** START OF Provided text **
May 25, 2018

Will cherry picking undermine the market for ad-supported television?

Want to watch a popular television show without all the ads? Your options are increasing. There’s the iTunes store, moving toward HD video formats, in which a growing range of shows can be bought on a per-episode or per-season basis, to be watched without advertisements on a growing range of devices at a time of your chooing. Or you could buy a Netflix subscription and Roku streaming box on top of your existing media expenditures, and stream many TV episodes directly over the web. Thirdly, there’s the growing market for DVDs or Blu-ray discs themselves, which are higher definition and particularly rewarding for those who are able to shell out for top-end home theater systems that can make the most of the added information in a disc as opposed to a  broadcast. I’m sure there are yet more options for turning a willingness to pay into an ad-free viewing experience — video-on-demand over the pricey but by most accounts great FiOS service, perhaps? Finally, TiVo and other options like it reward those who can afford DVRs, and further reward those savvy enough to bother programming their remotes with the 30-second skip feature.

In any case, the growing popularity of these options and others like them pose a challenge, or at least a subtle shift in pricing incentives, for the makers of television content. Traditionally, content has been monetized by ads, where advertisers could be confident that the whole viewership of a given show would be tuned in for whatever was placed in the midst of an episode. Now, the wealthiest, best educated, most consumer electronics hungry segments of the television audience–among the most valuable viewers to advertisers–is able to absent itself from the ad viewing public.

This problem is worse than just losing some fraction of the audience: it’s about losing a particular fraction of the audience. If x percent of the audience skips the ads for the reasons mentioned in the first paragraph, then the remaining 100-x percent of the audience is the least tech-savvy, least consumer electronics acquistive part of the audience, by and large a much less attractive demographic for advertisers. (A converse version of this effect may be true for the online advertising market, where every viewer is in front of a web browser or relatively fancy phone, but I’m less confident of that because of the active interest in ad-blocking technologies. Maybe online ad viewers will be a middle slice, savvy enough to be online but not to block ads?)

What will this mean for TV? Here’s one scenario: Television bifurcates. Ad-supported TV goes after the audience that still watches ads, those toward the lower part of the socioeconomic spectrum. Ads for Walmart replace those for designer brands. The content of ad-supported TV itself trends toward options that cater to the ad-watching demographic. Meanwhile, high end TV emerges as an always ad-free medium supported by more direct revenue channels, with more and more of it coming along something like the HBO route. These shows are underwritten by, and ultimately directed to, the ad-skipping but high-income crowd. So there won’t be advertisers clamoring to attract the higher income viewers, as such, but those who invest in creating the shows in the first place will learn over time to cater to the interests and viewing habits of the elite.

Another scenario, that could play out in tandem with the first, is that there may be a strong appetite for a truly universal advertising medium, either because of the ease this creates for certain advertisers or because of the increasing revenue premium as such broad audiences become rarer and are bid up in value. In this case, you could imagine a Truman Show-esque effort to integrate advertising with the TV content. The ads would be unskippable because they wouldn’t exist or, put another way, would be the only thing on (some parts of) television.
** END OF Provided text **
* Complete the following
[a] Please reproduce everything in the essay on ad-supported television from "This problem is" down to "to block ads?)".
[b] In the first scenario of the essay on ad-supported television, whose ads replace those for designer brands?
** START OF Extracted entries **
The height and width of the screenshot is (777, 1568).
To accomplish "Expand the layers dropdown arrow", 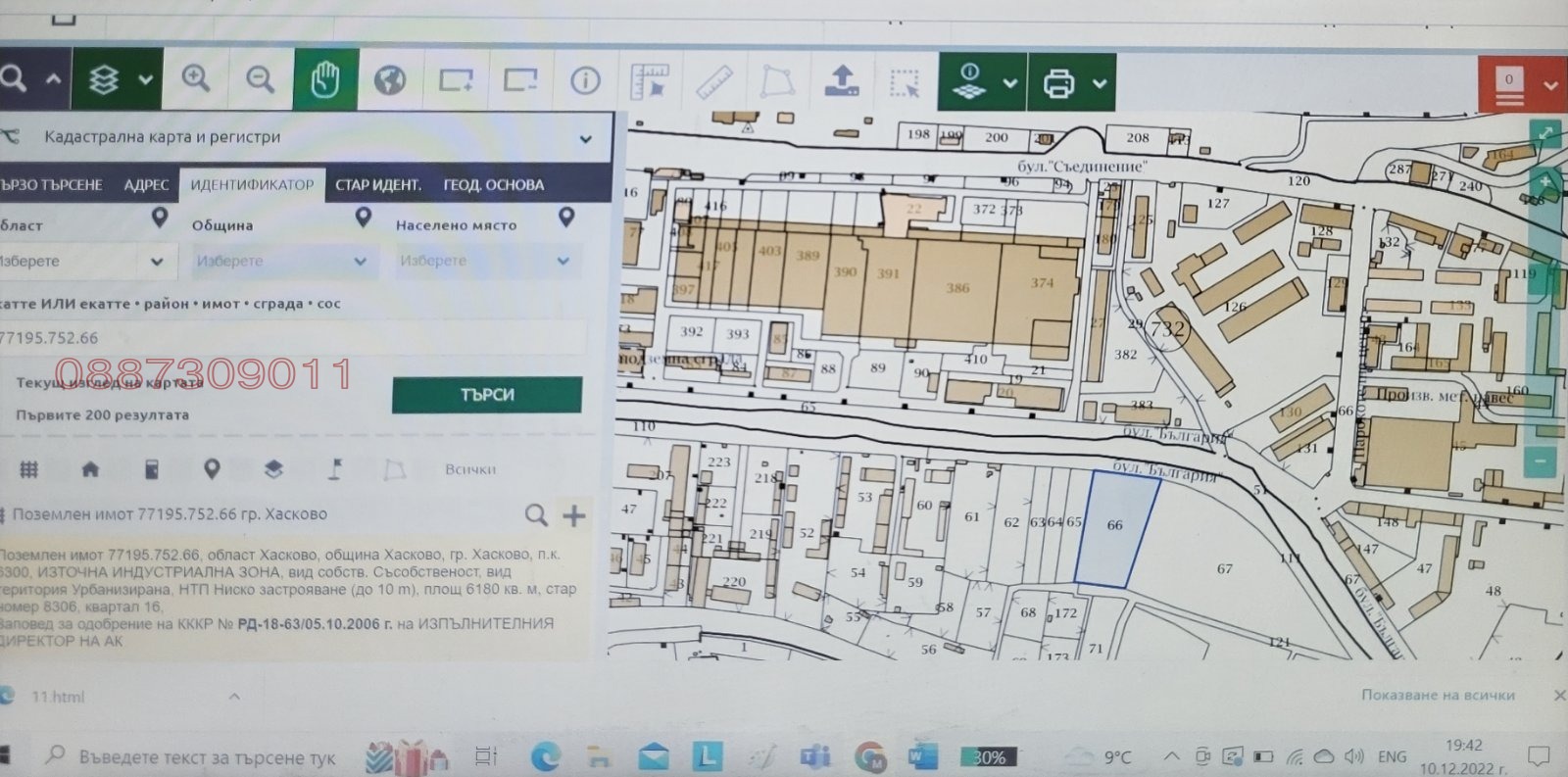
** END OF Extracted entries **
** START OF Extracted entries **
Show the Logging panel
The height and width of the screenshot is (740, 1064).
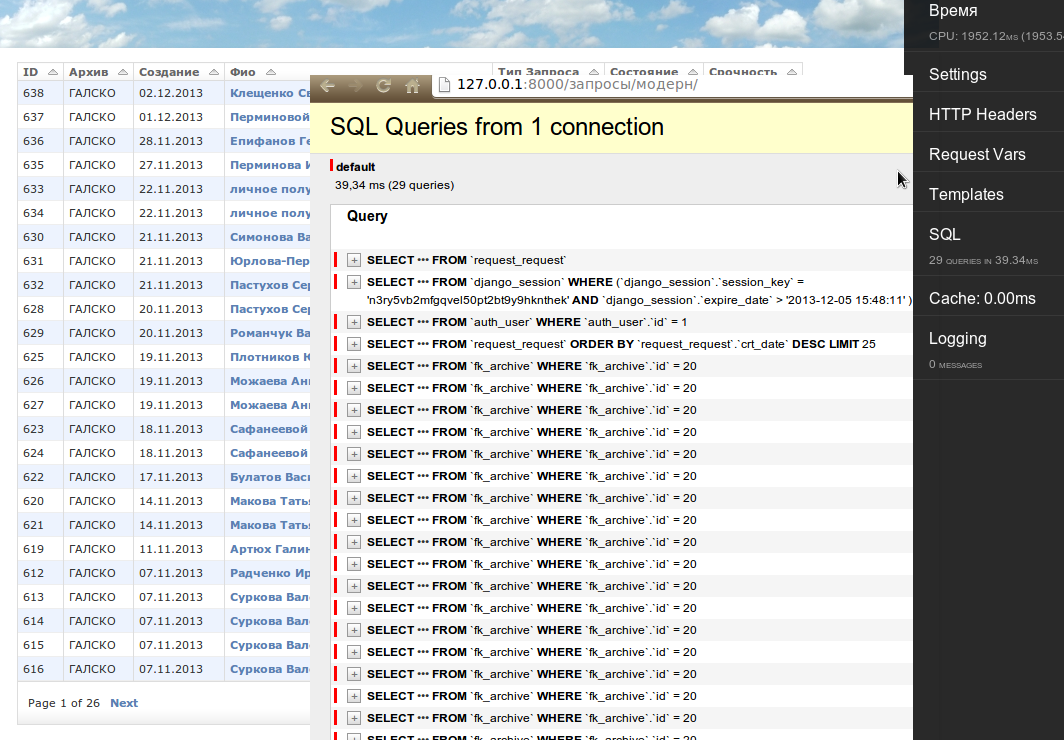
** END OF Extracted entries **
* Solutions to the exercise
[a]
This problem is worse than just losing some fraction of the audience: it’s about losing a particular fraction of the audience. If x percent of the audience skips the ads for the reasons mentioned in the first paragraph, then the remaining 100-x percent of the audience is the least tech-savvy, least consumer electronics acquistive part of the audience, by and large a much less attractive demographic for advertisers. (A converse version of this effect may be true for the online advertising market, where every viewer is in front of a web browser or relatively fancy phone, but I’m less confident of that because of the active interest in ad-blocking technologies. Maybe online ad viewers will be a middle slice, savvy enough to be online but not to block ads?)

[b] Walmart's